— What the task asks —
Repeat exactly the line that contains "Given: Click the change view icon button" and every line after it, down to the last line of the entries below. Do not include pictures.

........

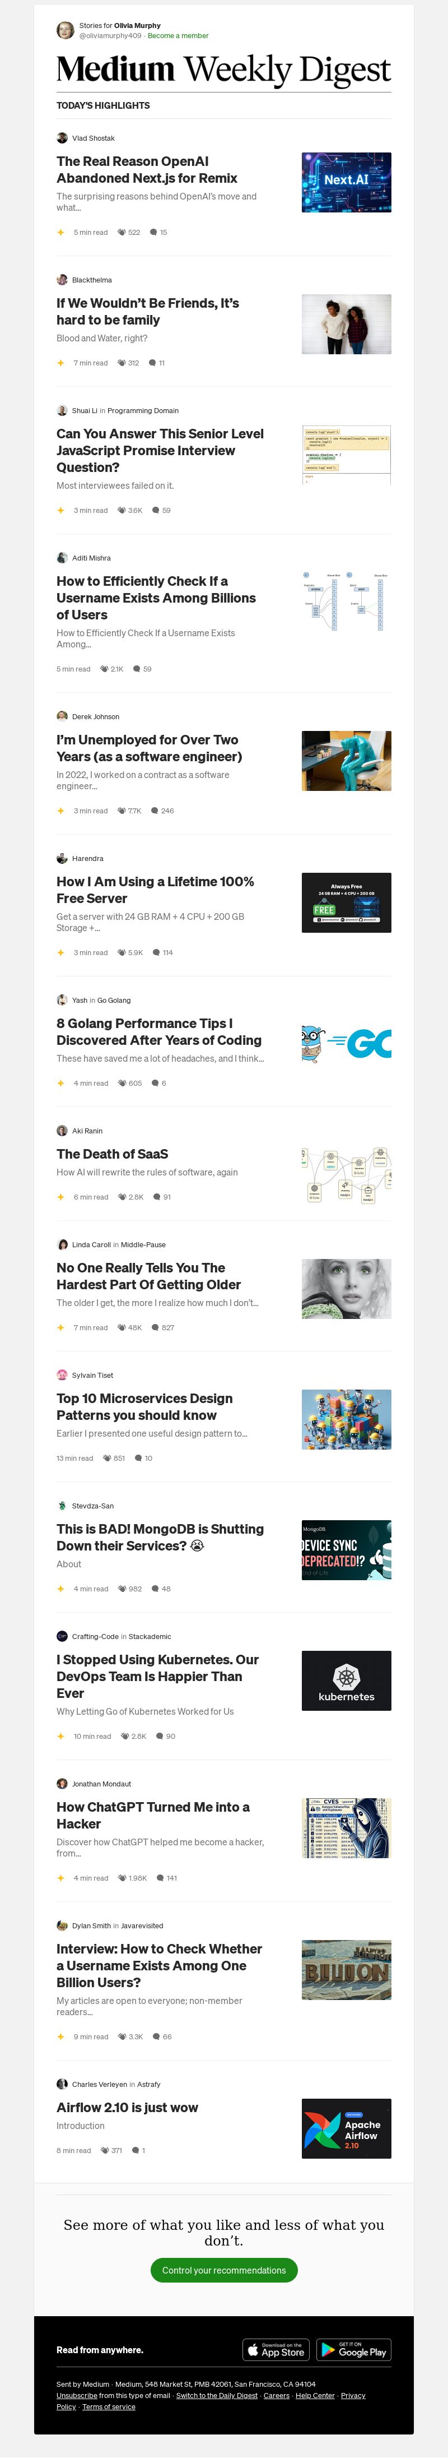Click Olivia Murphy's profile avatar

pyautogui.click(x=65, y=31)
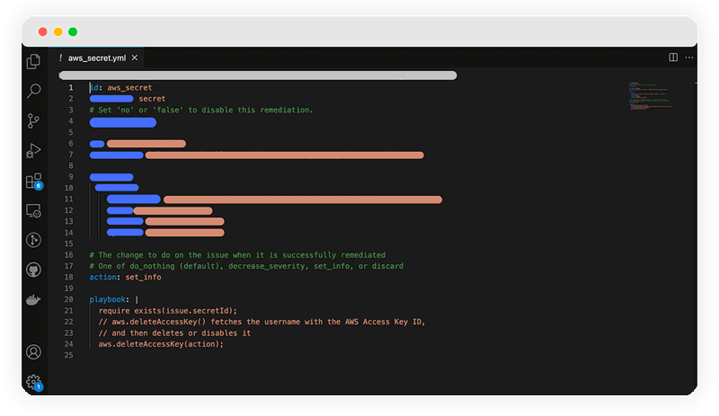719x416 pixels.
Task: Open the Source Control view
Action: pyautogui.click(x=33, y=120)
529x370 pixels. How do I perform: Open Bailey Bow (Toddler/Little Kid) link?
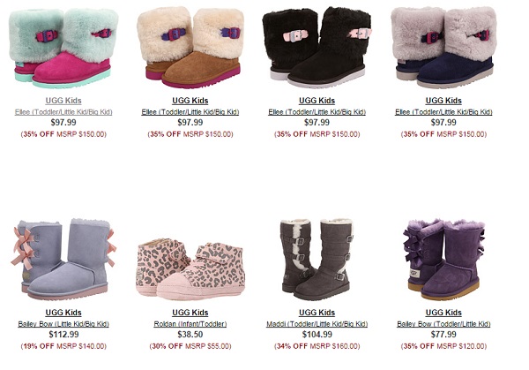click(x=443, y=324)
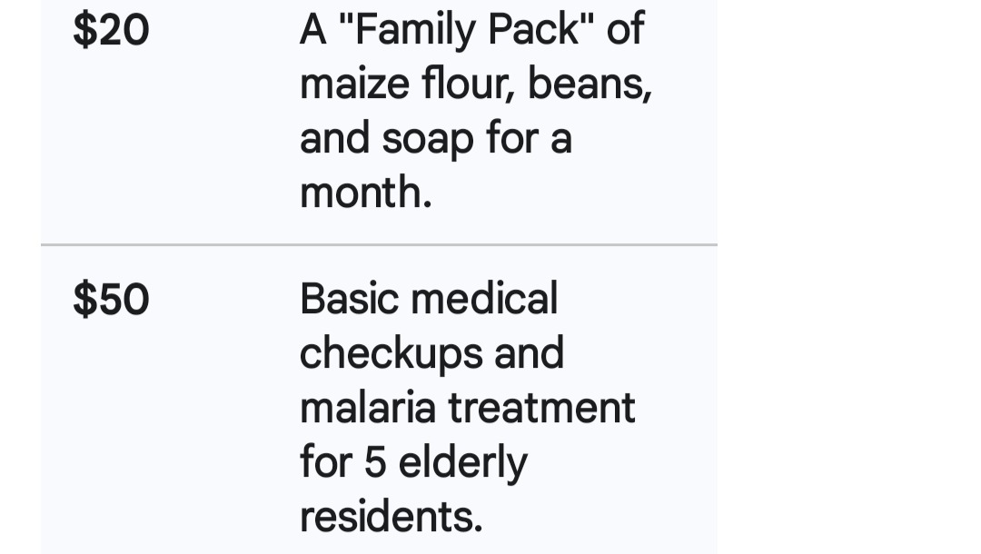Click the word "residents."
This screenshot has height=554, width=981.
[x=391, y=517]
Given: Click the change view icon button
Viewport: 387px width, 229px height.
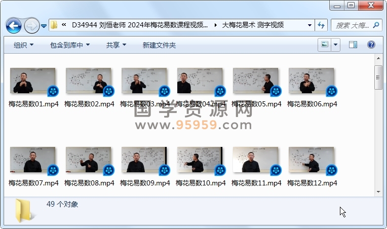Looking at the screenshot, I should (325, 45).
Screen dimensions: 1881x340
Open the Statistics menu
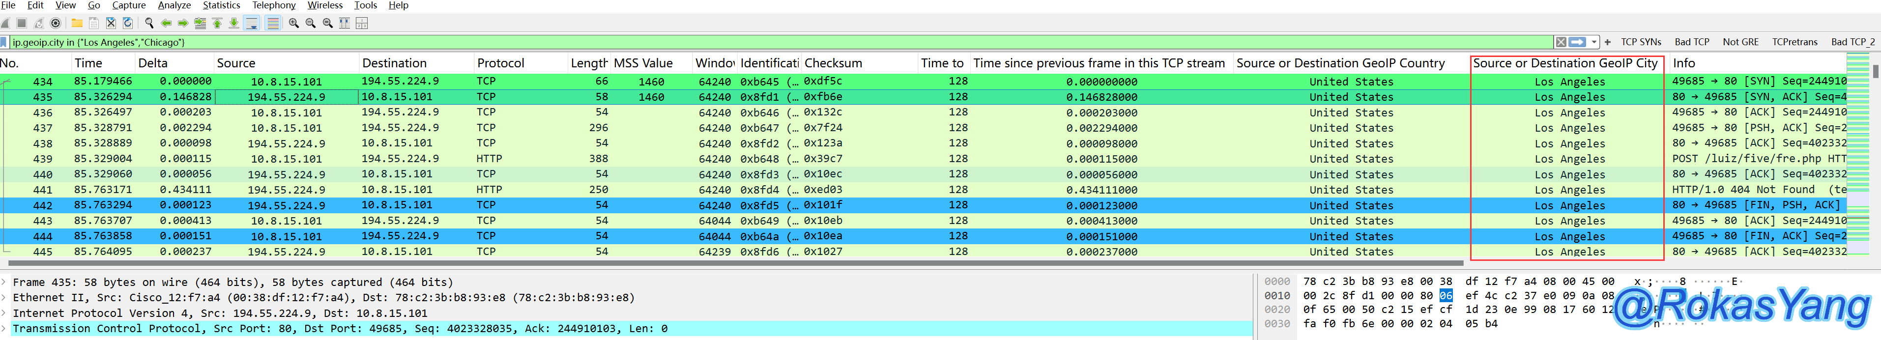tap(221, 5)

........

— Completed task —
Given: Click the change view icon button
Viewport: 387px width, 229px height.
Looking at the screenshot, I should (325, 45).
Screen dimensions: 1881x340
Open the Statistics menu
tap(221, 5)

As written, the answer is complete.